Michael Widenius <monty@askmonty.org> writes:
+ if (list->wakeup_subsequent_commits_running) + { + mysql_mutex_lock(&list->LOCK_wait_commit); + list->wakeup_subsequent_commits_running= false; + mysql_mutex_unlock(&list->LOCK_wait_commit);
Why do we need the mutex above?
I checked this again. We _do_ need a full memory barrier here (memory barrier is implied in taking a mutex). Otherwise the compiler or CPU could re-order the setting of the wakeup_subsequent_commits_running flag with the reads and writes done in the list manipulations. This could cause the two threads to corrupt the list as they both manipulate it at the same time. But after carefully checking, it seems to me a barrier would be enough, we do not need to lock and unlock the mutex. Unfortunately, we do not have any good mechanisms for doing memory barriers in the MariaDB source currently, AFAIK. I will put a comment here that the lock/unlock is only needed for the memory barrier, and could be changed later. Then we can re-visit it when the more critical things have been fixed (and if we get memory barrier primitives in the source tree). What do you think of this suggestion? [I was wondering why I did it like this in the first place. Due to chaining between the waiter's mutex and the waitees mutex, the extra lock/unlock does prevent that wakeup_subsequent_commits2() can change the flag in the middle of unregister_wait_for_prior_commit2() doing its operation. Maybe that is why I did it this way. But I could not actually think of any problems from such a change in the middle. Or maybe I did it this way to emphasise that the code conceptually is locking both the waitee and the waiter - but to prevent deadlocks, it temporarily releases the waitee lock in the middle. So instead of LOCK a; LOCK b; UNLOCK b; UNLOCK a; we inject a temporary unlock of a: LOCK a; [UNLOCK a]; LOCK b; UNLOCK b; [LOCK a]; UNLOCK a; But it does not really make things any clearer.]

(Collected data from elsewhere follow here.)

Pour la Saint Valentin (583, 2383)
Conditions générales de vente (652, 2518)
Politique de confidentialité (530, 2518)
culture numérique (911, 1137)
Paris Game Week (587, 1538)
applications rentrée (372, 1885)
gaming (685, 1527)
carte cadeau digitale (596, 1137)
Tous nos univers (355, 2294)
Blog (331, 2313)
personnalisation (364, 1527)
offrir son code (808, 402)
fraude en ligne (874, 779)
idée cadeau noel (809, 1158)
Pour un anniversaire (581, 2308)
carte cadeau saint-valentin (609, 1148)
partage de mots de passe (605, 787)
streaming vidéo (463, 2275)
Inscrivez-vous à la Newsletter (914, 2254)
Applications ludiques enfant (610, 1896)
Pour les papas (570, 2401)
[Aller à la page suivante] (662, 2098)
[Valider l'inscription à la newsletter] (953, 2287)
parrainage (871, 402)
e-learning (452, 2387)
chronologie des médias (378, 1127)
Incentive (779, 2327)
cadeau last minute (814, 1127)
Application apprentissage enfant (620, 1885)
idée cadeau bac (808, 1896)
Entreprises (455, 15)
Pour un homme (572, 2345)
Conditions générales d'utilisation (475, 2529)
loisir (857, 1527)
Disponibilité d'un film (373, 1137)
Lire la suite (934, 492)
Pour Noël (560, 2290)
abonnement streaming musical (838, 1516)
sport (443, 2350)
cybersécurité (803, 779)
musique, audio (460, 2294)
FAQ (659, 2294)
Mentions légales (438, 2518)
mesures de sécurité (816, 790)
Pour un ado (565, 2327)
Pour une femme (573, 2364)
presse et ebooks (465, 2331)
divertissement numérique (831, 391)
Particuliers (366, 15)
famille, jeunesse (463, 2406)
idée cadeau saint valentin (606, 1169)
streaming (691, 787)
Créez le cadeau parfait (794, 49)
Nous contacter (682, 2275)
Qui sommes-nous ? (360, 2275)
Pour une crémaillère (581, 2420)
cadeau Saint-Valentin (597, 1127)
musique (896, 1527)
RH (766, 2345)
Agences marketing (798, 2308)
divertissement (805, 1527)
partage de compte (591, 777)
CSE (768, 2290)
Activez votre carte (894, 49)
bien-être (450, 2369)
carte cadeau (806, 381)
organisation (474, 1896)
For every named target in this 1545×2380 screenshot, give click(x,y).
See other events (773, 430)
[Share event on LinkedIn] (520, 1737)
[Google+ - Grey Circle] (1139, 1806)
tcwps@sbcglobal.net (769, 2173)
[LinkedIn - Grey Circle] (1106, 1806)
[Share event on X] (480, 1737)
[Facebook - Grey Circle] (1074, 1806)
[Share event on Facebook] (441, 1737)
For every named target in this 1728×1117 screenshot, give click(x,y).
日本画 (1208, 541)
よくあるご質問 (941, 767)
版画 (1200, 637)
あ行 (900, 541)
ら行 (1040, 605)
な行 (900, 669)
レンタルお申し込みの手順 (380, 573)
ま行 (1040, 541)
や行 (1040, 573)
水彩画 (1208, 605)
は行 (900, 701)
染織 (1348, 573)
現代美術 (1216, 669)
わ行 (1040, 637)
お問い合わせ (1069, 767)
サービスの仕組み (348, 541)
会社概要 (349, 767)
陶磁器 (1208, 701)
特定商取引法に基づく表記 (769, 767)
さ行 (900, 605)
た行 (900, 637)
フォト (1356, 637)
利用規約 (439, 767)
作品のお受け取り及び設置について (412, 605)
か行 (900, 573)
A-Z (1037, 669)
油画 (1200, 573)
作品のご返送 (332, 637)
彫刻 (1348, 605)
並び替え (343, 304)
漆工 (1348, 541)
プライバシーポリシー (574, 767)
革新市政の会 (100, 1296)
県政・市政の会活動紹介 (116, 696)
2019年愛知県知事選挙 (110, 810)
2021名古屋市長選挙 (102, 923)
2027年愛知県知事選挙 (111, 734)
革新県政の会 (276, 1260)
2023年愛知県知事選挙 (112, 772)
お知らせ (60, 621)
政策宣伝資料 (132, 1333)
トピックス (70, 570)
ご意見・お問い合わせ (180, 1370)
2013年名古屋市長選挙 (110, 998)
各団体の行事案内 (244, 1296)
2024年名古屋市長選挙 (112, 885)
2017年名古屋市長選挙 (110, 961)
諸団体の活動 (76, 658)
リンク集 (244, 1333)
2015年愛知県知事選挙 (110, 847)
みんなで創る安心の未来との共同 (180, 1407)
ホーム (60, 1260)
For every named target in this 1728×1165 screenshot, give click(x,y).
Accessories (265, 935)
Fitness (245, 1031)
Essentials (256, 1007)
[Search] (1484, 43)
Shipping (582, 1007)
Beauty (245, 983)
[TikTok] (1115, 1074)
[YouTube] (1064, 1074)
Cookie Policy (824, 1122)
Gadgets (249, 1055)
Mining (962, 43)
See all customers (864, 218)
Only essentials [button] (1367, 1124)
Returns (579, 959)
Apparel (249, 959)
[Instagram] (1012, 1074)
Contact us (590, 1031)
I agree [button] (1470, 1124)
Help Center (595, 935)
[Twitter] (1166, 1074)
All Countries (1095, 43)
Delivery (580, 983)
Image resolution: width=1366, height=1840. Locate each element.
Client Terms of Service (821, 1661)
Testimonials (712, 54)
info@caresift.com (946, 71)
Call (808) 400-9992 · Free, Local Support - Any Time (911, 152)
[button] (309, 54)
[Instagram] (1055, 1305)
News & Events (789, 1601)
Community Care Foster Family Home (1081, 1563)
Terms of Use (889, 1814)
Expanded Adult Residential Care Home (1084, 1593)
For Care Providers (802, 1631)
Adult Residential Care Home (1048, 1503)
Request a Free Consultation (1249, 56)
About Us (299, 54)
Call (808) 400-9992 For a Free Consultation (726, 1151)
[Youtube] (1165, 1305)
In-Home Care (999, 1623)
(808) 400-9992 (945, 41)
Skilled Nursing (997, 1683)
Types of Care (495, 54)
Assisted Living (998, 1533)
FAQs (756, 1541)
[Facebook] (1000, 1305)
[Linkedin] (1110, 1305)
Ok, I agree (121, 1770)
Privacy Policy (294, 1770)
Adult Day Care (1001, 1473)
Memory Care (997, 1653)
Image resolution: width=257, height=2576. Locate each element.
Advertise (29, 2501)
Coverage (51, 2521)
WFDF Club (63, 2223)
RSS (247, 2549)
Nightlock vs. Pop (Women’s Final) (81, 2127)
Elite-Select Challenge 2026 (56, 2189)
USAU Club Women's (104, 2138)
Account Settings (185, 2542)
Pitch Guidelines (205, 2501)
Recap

The only place where we test this variable, as far as I can find, is in wait_for_commit::register_wait_for_prior_commit()
The critical place is in wait_for_commit::unregister_wait_for_prior_commit2()
This thread doesn't know if the other thread is just before mysql_mutex_lock(&waitee->LOCK_wait_commit), inside the lock or after the lock. So when we reset the variable should not matter.
What we need to ensure is that - All the reads of the list in thread 1 see only writes from other threads that happened _before_ the variable was reset. - All changes to the list in thread 2 happen only _after_ the variable was reset in thread 1. So a memory barrier is needed, but as you say, lock/unlock should not be needed.
But somehow this sounds strange. What happens if the above variable is reset just before mysql_mutex_lock(&waitee->LOCK_wait_commit) in wait_for_commit::register_wait_for_prior_commit() ? Isn't the waitee added to the list when it shouldn't?
That should be ok. The caller ensures that wakeup_subsequent_commits2() will be called _after_ the last call to register_wait_for_prior_commit() has completed. This is done in this code in handle_rpl_parallel_thread(): mysql_mutex_lock(&entry->LOCK_parallel_entry); if (entry->last_committed_sub_id < event_gtid_sub_id) { entry->last_committed_sub_id= event_gtid_sub_id; mysql_cond_broadcast(&entry->COND_parallel_entry); } mysql_mutex_unlock(&entry->LOCK_parallel_entry); rgi->commit_orderer.wakeup_subsequent_commits(); and mysql_mutex_lock(&entry->LOCK_parallel_entry); if (wait_for_sub_id > entry->last_committed_sub_id) { wait_for_commit *waitee= &rgi->wait_commit_group_info->commit_orderer; rgi->commit_orderer.register_wait_for_prior_commit(waitee); } mysql_mutex_unlock(&entry->LOCK_parallel_entry); Thanks, - Kristian.